O Ministério Público do Distrito Federal e Territórios (MPDFT) emitiu notificação formal ao Governo do Distrito Federal após inspeção no principal hospital psiquiátrico da capital revelar condições consideradas incompatíveis com os padrões mínimos de dignidade e tratamento humano. A vistoria, realizada pela Promotoria de Justiça de Defesa da Saúde, identificou superlotação, deficiência no fornecimento de medicamentos essenciais e estrutura física deteriorada em alas de internação.
Segundo o relatório da inspeção, algumas alas registravam ocupação acima de 140% da capacidade, com pacientes em macas nos corredores e ausência de colchões adequados. A equipe do MPDFT também constatou falhas no fornecimento contínuo de medicamentos psicotrópicos, o que compromete diretamente os protocolos de tratamento e a segurança dos internos.
A promotora responsável pelo caso destacou que as condições encontradas violam a Lei 10.216/2001, conhecida como Lei da Reforma Psiquiátrica, que estabelece os direitos das pessoas com transtornos mentais e os padrões mínimos de atendimento. "Não se trata apenas de infraestrutura. Estamos falando de pessoas em situação de extrema vulnerabilidade cujos direitos estão sendo sistematicamente desrespeitados", afirmou.
A Secretaria de Saúde do DF reconheceu parte das deficiências apontadas e informou que já iniciou medidas emergenciais, incluindo a contratação de leitos em unidades privadas para desafogar a superlotação e a regularização do estoque de medicamentos. Um plano de reforma estrutural está sendo elaborado e deverá ser apresentado ao MPDFT dentro do prazo estabelecido na notificação.

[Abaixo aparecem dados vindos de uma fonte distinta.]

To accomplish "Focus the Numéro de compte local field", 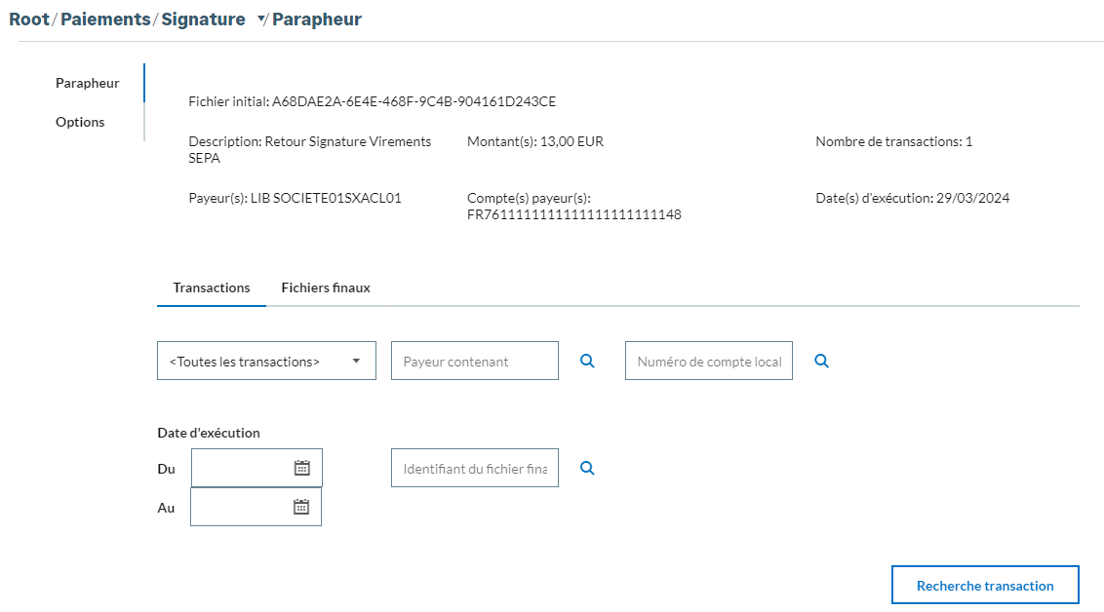I will point(709,361).
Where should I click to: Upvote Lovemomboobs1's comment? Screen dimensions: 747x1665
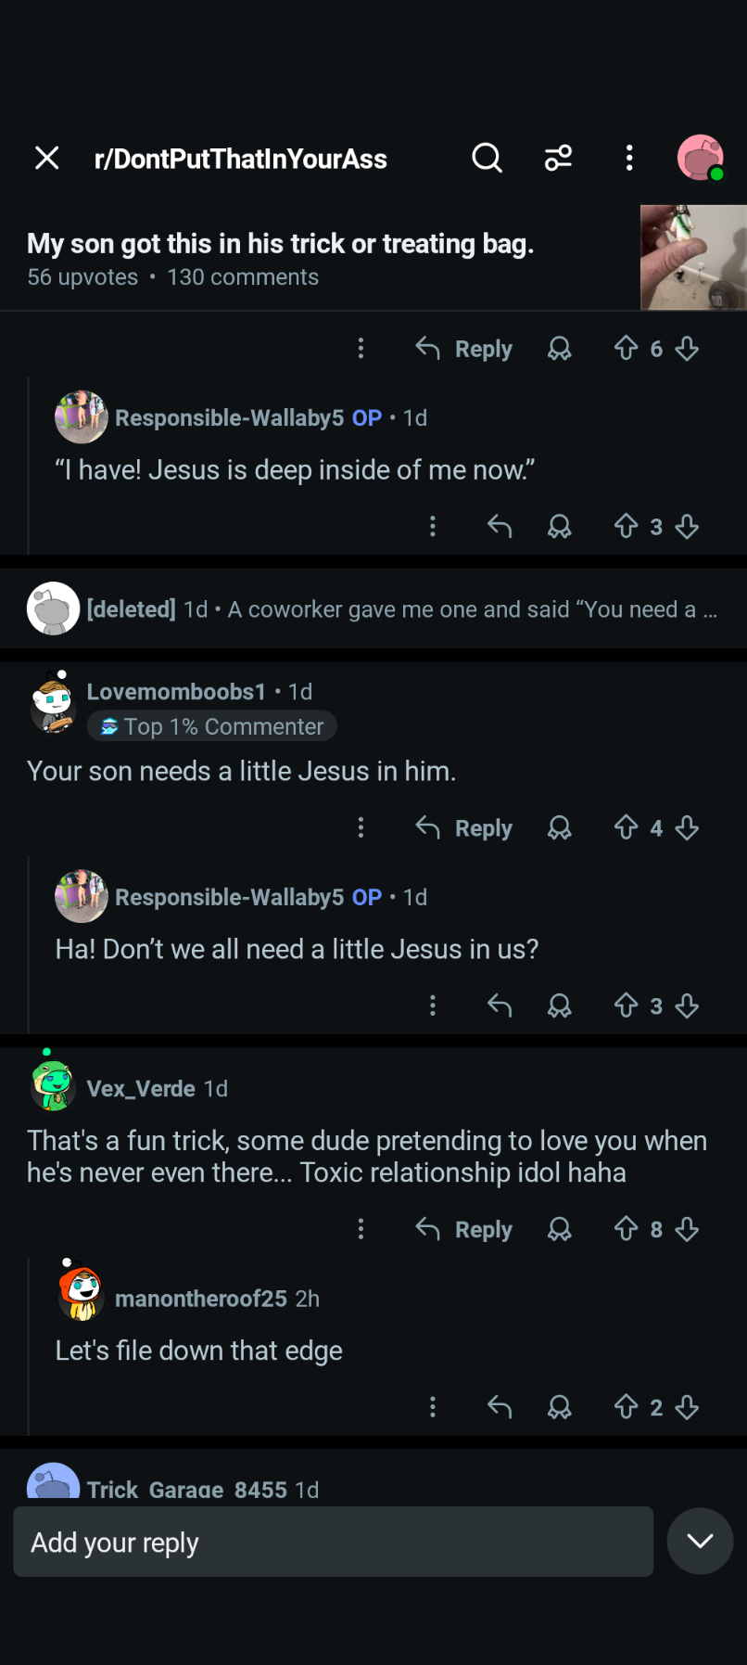click(626, 827)
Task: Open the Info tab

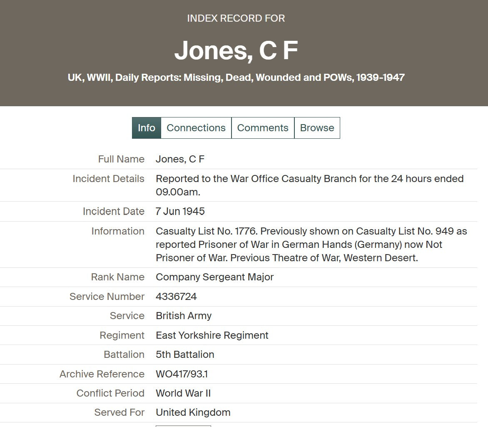Action: pyautogui.click(x=146, y=128)
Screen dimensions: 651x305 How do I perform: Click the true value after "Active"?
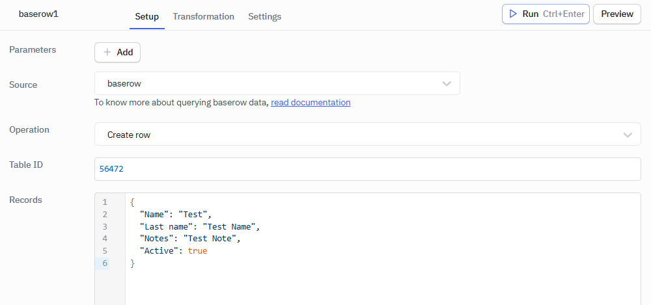[x=197, y=250]
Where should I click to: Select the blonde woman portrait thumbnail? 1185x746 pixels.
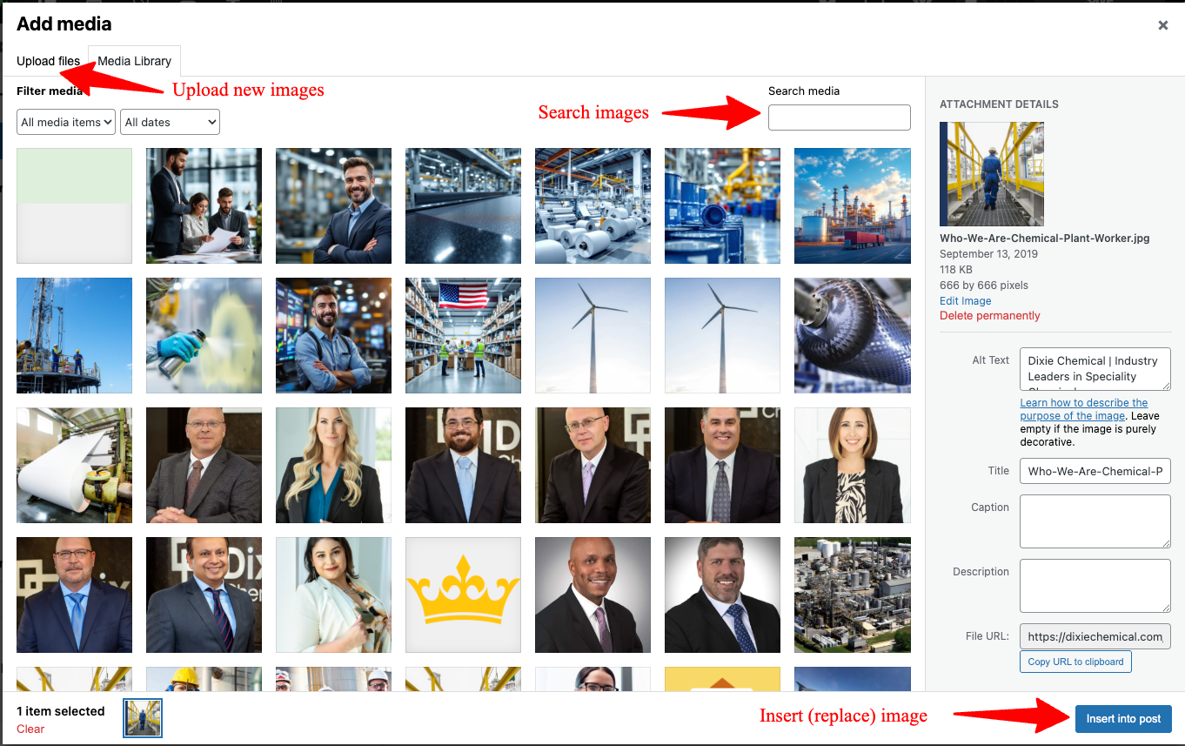point(333,465)
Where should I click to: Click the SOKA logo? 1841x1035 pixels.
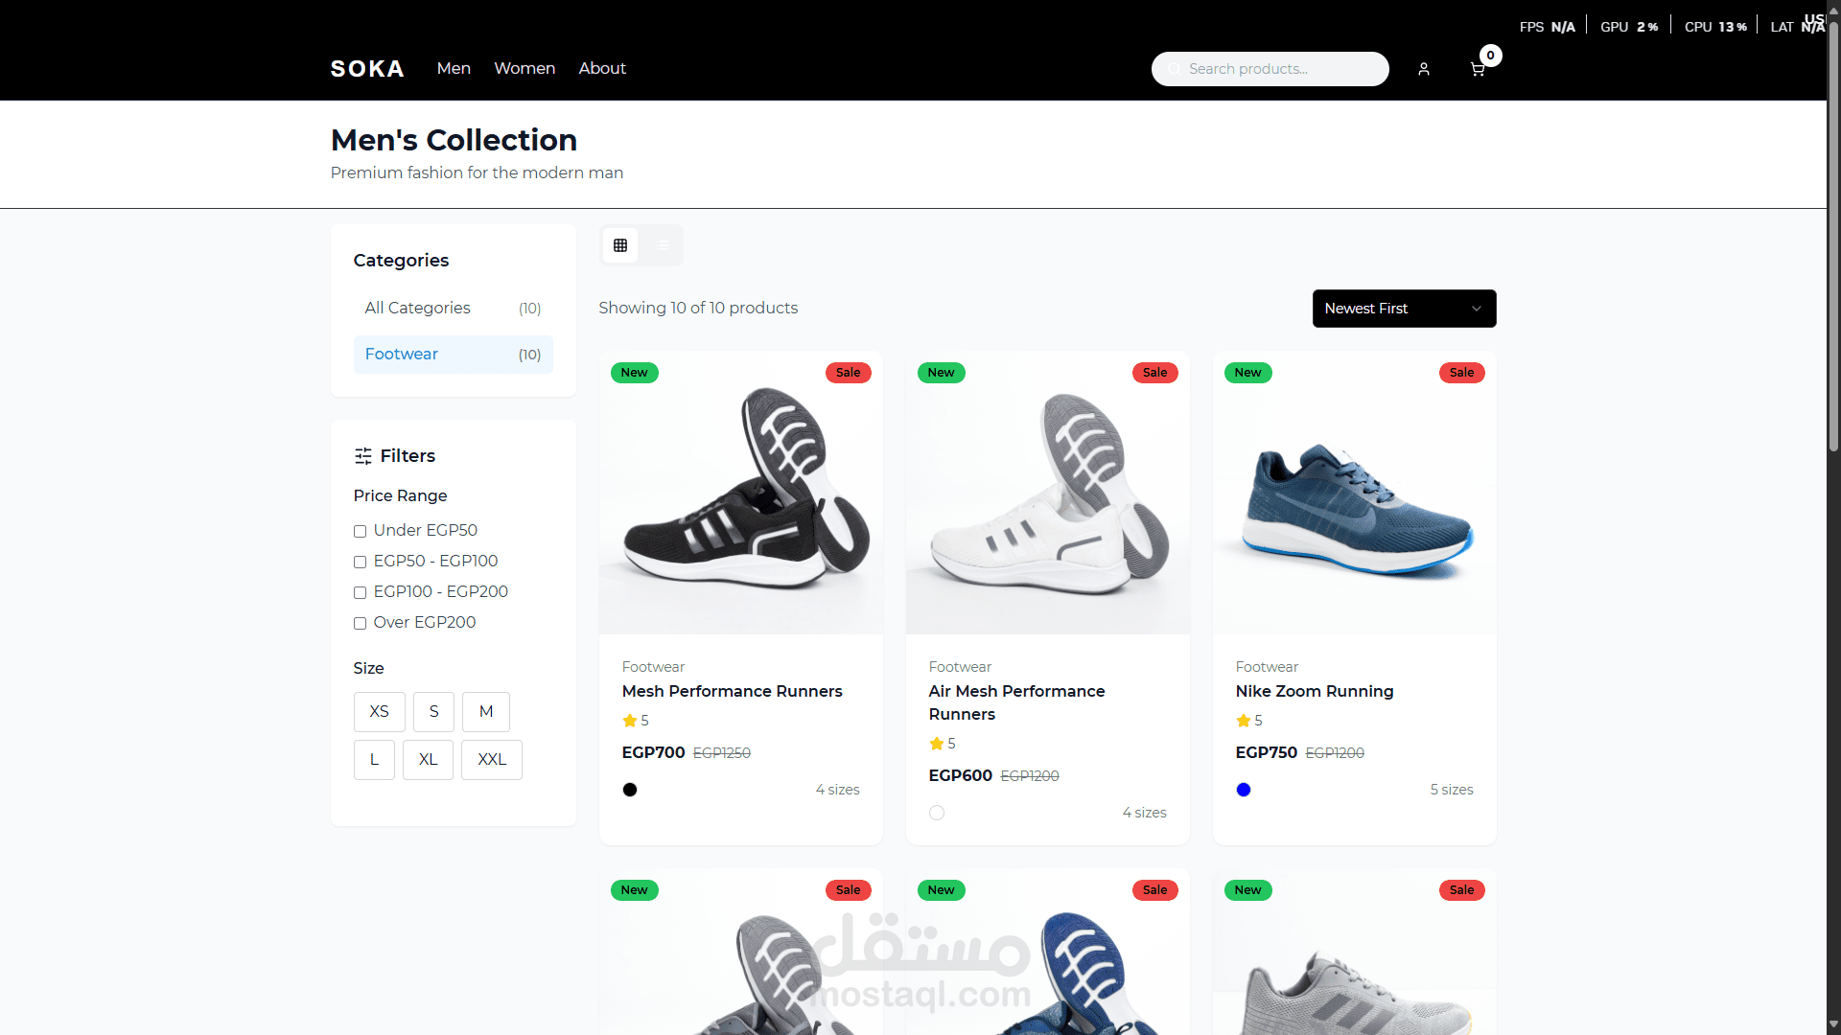click(367, 69)
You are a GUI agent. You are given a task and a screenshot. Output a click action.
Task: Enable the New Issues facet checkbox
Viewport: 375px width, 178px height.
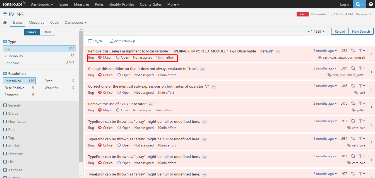click(x=5, y=122)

Familiares de pacientes internados relataram ao DistritoNews que as condições inadequadas são uma realidade há anos. Organizações de direitos humanos e conselhos profissionais de saúde já haviam alertado para o problema anteriormente.
O MPDFT determinou prazo de 30 dias para que o GDF apresente cronograma detalhado de ações corretivas, com metas, responsáveis e indicadores de acompanhamento. O descumprimento poderá resultar em ação civil pública. A sociedade civil acompanha o caso e promete pressão contínua para garantir que as melhorias sejam efetivamente implementadas.